Beethoven Symphony No.9

A worthy climax to Järvi’s Beethoven cycle that goes for shock value

Record and Artist Details

Label: Red Seal

Media Format: CD or Download

Media Runtime: 0

Catalogue Number: 88697 57606-2

With any good Ninth the prospect of an imminent onslaught should posit itself right from the opening bars, and Järvi’s certainly does that. The curve from deathly quiet to fearfully loud is swift and decisive, and the die is cast for a dramatic and stylishly shaped performance. There’s power to spare, for example the brawny bite of the strings en route to the explosive central climax (from 5'29" or thereabouts, releasing its full load at 7'28") where the timpani support rather than dominate the texture.
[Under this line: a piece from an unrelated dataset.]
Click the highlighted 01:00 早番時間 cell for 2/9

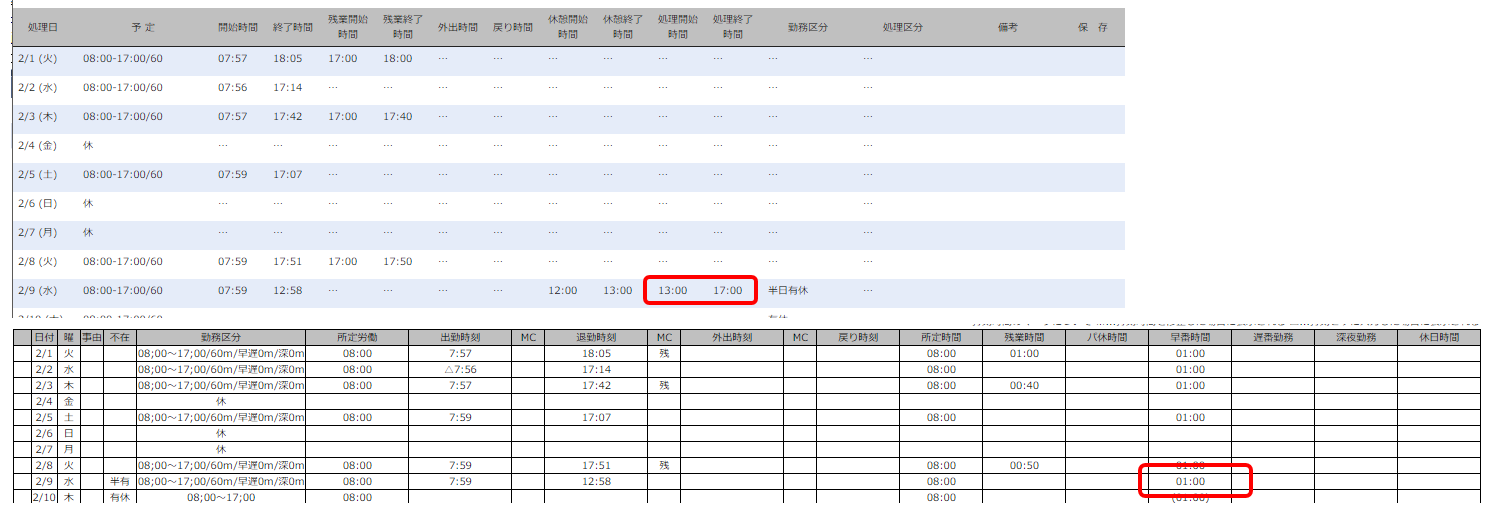tap(1189, 482)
The Scherzo opens like a clipped call to arms: there’ll be no slacking here, obviously, and the very fast Trio includes some vividly shaped wind crescendos.

The Adagio subscribes to current thinking as to what the Ninth’s slow movement should sound like (or rather, how Beethoven himself might have imagined it to sound), serene and pure in tone with never a hint of the broad pacing and vibrant projection favoured by previous generations. Järvi opts for maximum shock value as he cues the finale to crash in on the tail of the Adagio virtually attacca, which works well except that there’s a marked contrast between the hot-headed brass and timpani combination and the rather camp-sounding, vibrato-free response from the basses. Turn to Osmo Vänskä’s Minnesota recording (BIS, 12/06) and in that particular passage the balance of playing styles strikes me as better judged. The remainder of Järvi’s finale is superb, and excellently sung (especially by Matthias Goerne and the Deutsche Kammerchor), with beautifully traced counterpoint from the bassoons as the “Ode to Joy” theme builds, a sparky march leading to a chipper fugue and a noble Andante maestoso where the wind accompaniment approximates the sound of an organ. Like Furtwängler many years before him, Järvi whips the closing section into a prestissimo frenzy, having allowed himself some small degree of flexibility earlier on in the symphony.
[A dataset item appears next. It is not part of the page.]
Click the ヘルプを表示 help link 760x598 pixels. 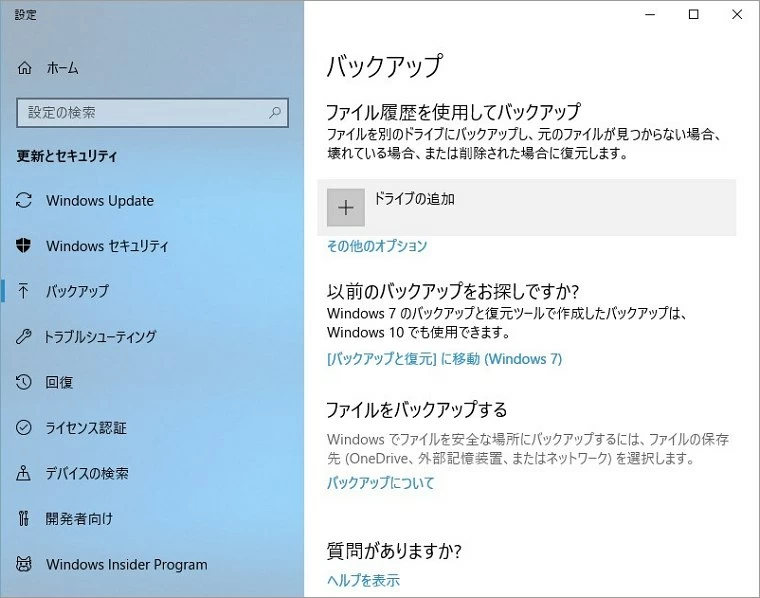pyautogui.click(x=363, y=580)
Generally speaking Järvi and his superb players sound more malleable than Vänskä’s equally energetic Minnesota band, and more in tune with the music’s scale and sense of daring than Dausgaard and his Swedish players (Simax, 10/09). Abbado’s newer Berlin recording (DG, 11/08) provides a more traditional option but I’d say that this is without doubt a worthy climax to a very fine cycle. One or two digressions from the textual norm suggest that, as in previous volumes, the musical text used is the Bärenreiter “New Urtext Edition”.